Annahita Kamali et Florian Böhm, une mise en abîme culinaire tirée de Cookbook Book (2012)  
Livre, Phaidon, 2012, p. 174-175  
Photo | 2012 x 1318 px  

C’est ce que suggère aussi le Cookbook Book d’Annahita Kamali, qui reproduit simplement des photographies de différentes pages de livres de cuisine, d’origines et d’époques variées, sans annotation ni traductions, et dont l’intérêt repose sur la variété des formes et des formats. L’ouvrage s’apparente à un catalogue de design, faisant de la recette un bel objet, comme le montrent les deux pages reproduisant un petit livre de cuisine anonyme en japonais, dont les photographies de plats inconnus en noir et blanc garantissent le potentiel évocateur (174-175). La projection dépend ici d’une mise en abyme de la photographie et du livre (les photographies du livre original photographiées par Florian Böhm et le livre dans le livre). Si le festin est imaginaire, l’agrément est bien, en partie, sensuel. Le langage de la recette est en ce sens performatif, même lorsqu’il se passe de mots, détenant le pouvoir de susciter le plaisir gustatif — et tout ce qu’il implique de métaphorique — au-delà de la réalité éventuelle du plat à cuisiner. Ces recettes jouent effectivement avec les sens du lecteur, mais en créant une matérialité sans matérialité : la jouissance culinaire est suscitée sans qu’il soit besoin de se salir les mains, de suer au-dessus d’une casserole bouillante, de respirer les effluves déplaisants de la poubelle où s’entassent les rebus inévitables. Mais aussi sans manger, sans grossir, sans digérer, sans la médiation pesante du corps physiologique.

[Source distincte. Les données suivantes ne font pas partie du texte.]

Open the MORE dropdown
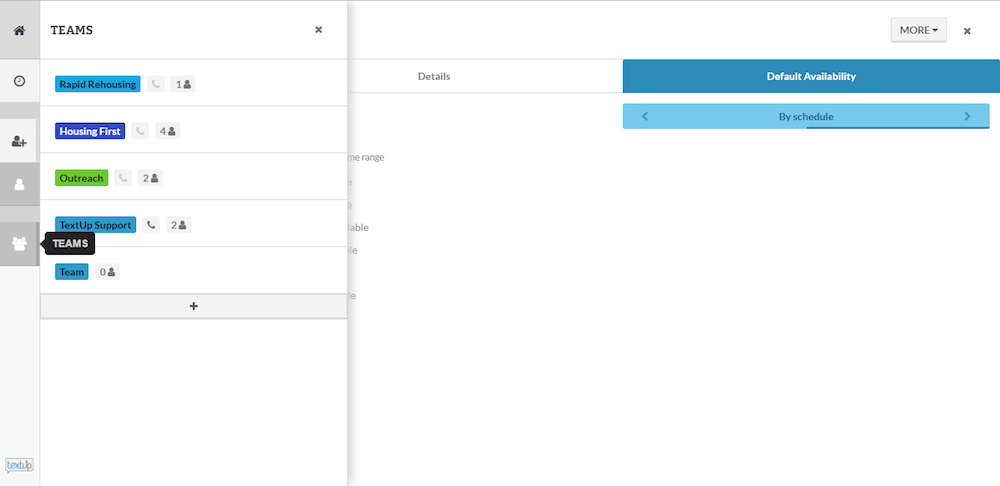The image size is (1000, 486). (918, 30)
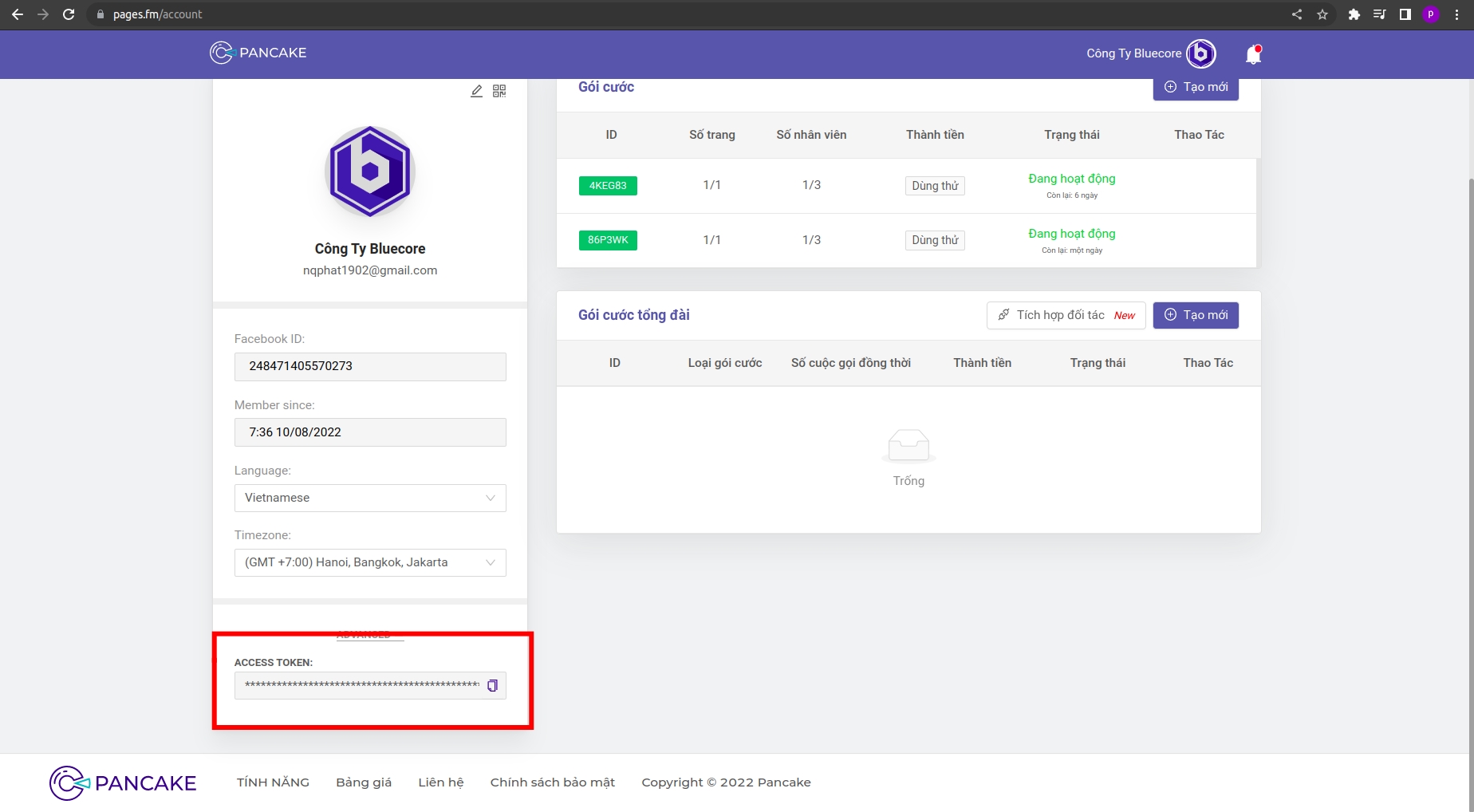Open the QR code icon

point(499,91)
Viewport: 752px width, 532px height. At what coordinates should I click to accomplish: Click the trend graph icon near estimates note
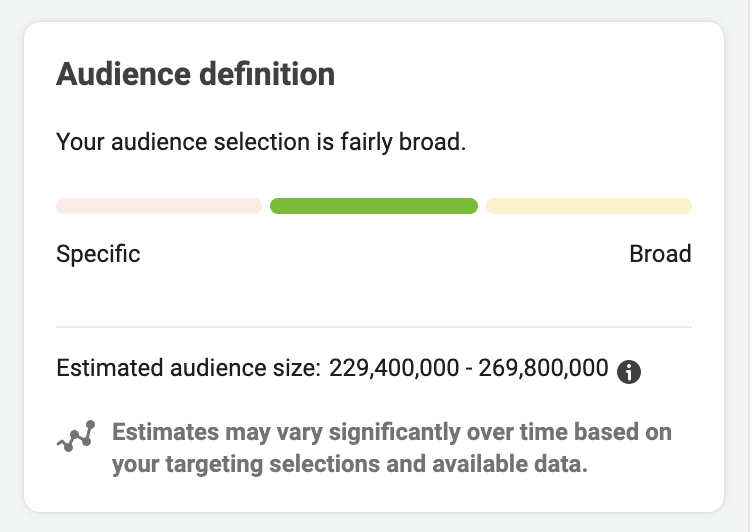tap(77, 436)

Cette mise à distance du corps sans négation du plaisir gustatif rappelle « Trente-huit, cinq » (Colette, 1986 [1932]), l’une des chroniques culinaires que Colette, autre pionnière de l’écriture gastronomique féminine, a écrites pour Vogue entre 1924 et 1932. L’article met en scène une narratrice malade qui ne peut rien avaler sans dégoût. Chargée cependant d’écrire la recette de la poitrine de bœuf à la languedocienne, elle oscille dans son délire fiévreux entre l’horreur que lui inspire la grasse réalité du plat et la douceur bienfaisante de nourritures plus délicates. Paradoxalement, elle répond à cet impératif rebutant par une substitution, livrant à la place sa recette du lait d’amandes, annoncée comme une « leçon d’élégance » : « Encore manquera-t-il, à ma recette, ce qui rend le lait d’amandes plus doux à l’âme, et aux lèvres : un ciel d’un bleu cendré, percé d’étoiles larges, embrumées par la végétale humidité d’un printemps marocain » (1986 [1932]: 91). Cet ingrédient insolite transforme le lait d’amande en nourriture spirituelle, plus douce encore aux lèvres qui parlent, qui murmurent les mots de la page, qu’à celles qui goûtent. Cette mise en abyme de l’écriture de la recette interroge sa fonction en questionnant la distinction entre l’autorité du « texte consultable » et la flexibilité du « texte interprétable6 » (Rosello: 135). L’article se finit avec une autre recette liquide et odorante : celle du vin d’oranges. Et ici encore, le plaisir des sens est celui des mots de la recette, préférables même à l’ingestion, ainsi que le précise l’auteure : « n’ayez crainte, je ne le boirai pas, c’est assez de le flairer. Les yeux fermés, le nez ouvert, je relirai, pour Vogue, son histoire » (Colette, 1986 [1932]: 93). L’histoire en question, lue « les yeux fermés », dégustée olfactivement, se raconte à travers cette recette finale, incarnation du paradoxe sensuel de cette courte chronique.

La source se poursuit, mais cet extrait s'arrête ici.